(Required action) Start at the first record below and retype through the last, exactly.
--- Information supplied Enclosed Below ---
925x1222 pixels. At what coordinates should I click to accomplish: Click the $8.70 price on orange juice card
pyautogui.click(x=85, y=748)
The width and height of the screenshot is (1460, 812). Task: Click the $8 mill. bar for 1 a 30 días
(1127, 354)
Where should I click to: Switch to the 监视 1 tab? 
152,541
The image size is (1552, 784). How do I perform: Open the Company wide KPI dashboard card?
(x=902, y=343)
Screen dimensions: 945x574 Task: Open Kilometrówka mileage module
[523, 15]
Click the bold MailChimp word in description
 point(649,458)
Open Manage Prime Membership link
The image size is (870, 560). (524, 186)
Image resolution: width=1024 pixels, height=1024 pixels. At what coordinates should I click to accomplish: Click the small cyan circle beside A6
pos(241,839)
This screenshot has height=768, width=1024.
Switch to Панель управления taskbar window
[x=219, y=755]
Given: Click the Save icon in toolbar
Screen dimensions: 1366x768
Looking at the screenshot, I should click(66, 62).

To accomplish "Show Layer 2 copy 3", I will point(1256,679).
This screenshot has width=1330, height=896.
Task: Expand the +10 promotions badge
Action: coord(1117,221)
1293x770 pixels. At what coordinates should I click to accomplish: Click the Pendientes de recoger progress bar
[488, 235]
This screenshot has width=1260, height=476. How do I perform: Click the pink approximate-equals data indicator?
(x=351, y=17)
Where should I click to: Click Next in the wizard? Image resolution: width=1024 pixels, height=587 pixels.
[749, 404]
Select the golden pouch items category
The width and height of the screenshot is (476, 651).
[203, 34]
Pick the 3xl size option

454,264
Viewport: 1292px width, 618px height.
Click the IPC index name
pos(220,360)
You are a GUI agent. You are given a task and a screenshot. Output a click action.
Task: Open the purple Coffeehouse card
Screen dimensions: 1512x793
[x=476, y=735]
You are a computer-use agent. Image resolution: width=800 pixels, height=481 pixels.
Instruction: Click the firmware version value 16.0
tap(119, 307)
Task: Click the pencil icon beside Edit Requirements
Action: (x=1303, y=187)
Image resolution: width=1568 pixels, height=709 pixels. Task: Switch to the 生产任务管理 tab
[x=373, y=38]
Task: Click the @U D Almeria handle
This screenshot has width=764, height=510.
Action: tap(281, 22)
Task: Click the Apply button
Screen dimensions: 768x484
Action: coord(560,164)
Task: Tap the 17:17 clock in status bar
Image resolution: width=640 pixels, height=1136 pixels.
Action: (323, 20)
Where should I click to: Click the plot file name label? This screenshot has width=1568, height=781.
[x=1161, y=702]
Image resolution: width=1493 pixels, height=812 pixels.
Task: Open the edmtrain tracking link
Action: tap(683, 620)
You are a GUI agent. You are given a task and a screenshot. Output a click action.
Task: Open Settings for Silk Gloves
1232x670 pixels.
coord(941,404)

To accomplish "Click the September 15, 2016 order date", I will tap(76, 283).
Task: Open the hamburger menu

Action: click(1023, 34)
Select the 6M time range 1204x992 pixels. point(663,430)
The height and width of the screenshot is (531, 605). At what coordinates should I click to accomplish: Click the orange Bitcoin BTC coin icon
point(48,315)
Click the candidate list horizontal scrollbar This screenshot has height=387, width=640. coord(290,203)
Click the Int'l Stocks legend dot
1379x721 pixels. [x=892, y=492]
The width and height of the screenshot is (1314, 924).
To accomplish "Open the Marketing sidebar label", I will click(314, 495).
--- End of Enclosed Information supplied ---
(Solution to the exercise)
925x1222 pixels. At what coordinates should I click to accomplish: Click the $8.70 price on orange juice card
pyautogui.click(x=85, y=748)
The width and height of the screenshot is (1460, 812). Task: Click the $8 mill. bar for 1 a 30 días
(1127, 354)
Where should I click to: Switch to the 监视 1 tab? 
152,541
The image size is (1552, 784). How do I perform: Open the Company wide KPI dashboard card?
(x=902, y=343)
Screen dimensions: 945x574 Task: Open Kilometrówka mileage module
[523, 15]
Click the bold MailChimp word in description
 point(649,458)
Open Manage Prime Membership link
The image size is (870, 560). (524, 186)
Image resolution: width=1024 pixels, height=1024 pixels. At what coordinates should I click to accomplish: Click the small cyan circle beside A6
pos(241,839)
This screenshot has height=768, width=1024.
Switch to Панель управления taskbar window
[x=219, y=755]
Given: Click the Save icon in toolbar
Screen dimensions: 1366x768
Looking at the screenshot, I should click(66, 62).

To accomplish "Show Layer 2 copy 3", I will point(1256,679).
This screenshot has width=1330, height=896.
Task: Expand the +10 promotions badge
Action: coord(1117,221)
1293x770 pixels. At what coordinates should I click to accomplish: Click the Pendientes de recoger progress bar
[488, 235]
This screenshot has width=1260, height=476. How do I perform: Click the pink approximate-equals data indicator?
(x=351, y=17)
Where should I click to: Click Next in the wizard? Image resolution: width=1024 pixels, height=587 pixels.
[749, 404]
Select the golden pouch items category
The width and height of the screenshot is (476, 651).
[203, 34]
Pick the 3xl size option

454,264
Viewport: 1292px width, 618px height.
Click the IPC index name
pos(220,360)
You are a GUI agent. You are given a task and a screenshot. Output a click action.
Task: Open the purple Coffeehouse card
Screen dimensions: 1512x793
[x=476, y=735]
You are a computer-use agent. Image resolution: width=800 pixels, height=481 pixels.
Instruction: Click the firmware version value 16.0
tap(119, 307)
Task: Click the pencil icon beside Edit Requirements
Action: (x=1303, y=187)
Image resolution: width=1568 pixels, height=709 pixels. Task: Switch to the 生产任务管理 tab
[x=373, y=38]
Task: Click the @U D Almeria handle
This screenshot has width=764, height=510.
Action: tap(281, 22)
Task: Click the Apply button
Screen dimensions: 768x484
Action: coord(560,164)
Task: Tap the 17:17 clock in status bar
Image resolution: width=640 pixels, height=1136 pixels.
Action: (323, 20)
Where should I click to: Click the plot file name label? This screenshot has width=1568, height=781.
[x=1161, y=702]
Image resolution: width=1493 pixels, height=812 pixels.
Task: Open the edmtrain tracking link
Action: tap(683, 620)
You are a GUI agent. You are given a task and a screenshot. Output a click action.
Task: Open Settings for Silk Gloves
1232x670 pixels.
coord(941,404)

To accomplish "Click the September 15, 2016 order date", I will tap(76, 283).
Task: Open the hamburger menu

Action: click(1023, 34)
Select the 6M time range 1204x992 pixels. point(663,430)
The height and width of the screenshot is (531, 605). At what coordinates should I click to accomplish: Click the orange Bitcoin BTC coin icon
point(48,315)
Click the candidate list horizontal scrollbar This screenshot has height=387, width=640. coord(290,203)
Click the Int'l Stocks legend dot
1379x721 pixels. [x=892, y=492]
The width and height of the screenshot is (1314, 924).
To accomplish "Open the Marketing sidebar label", I will click(314, 495).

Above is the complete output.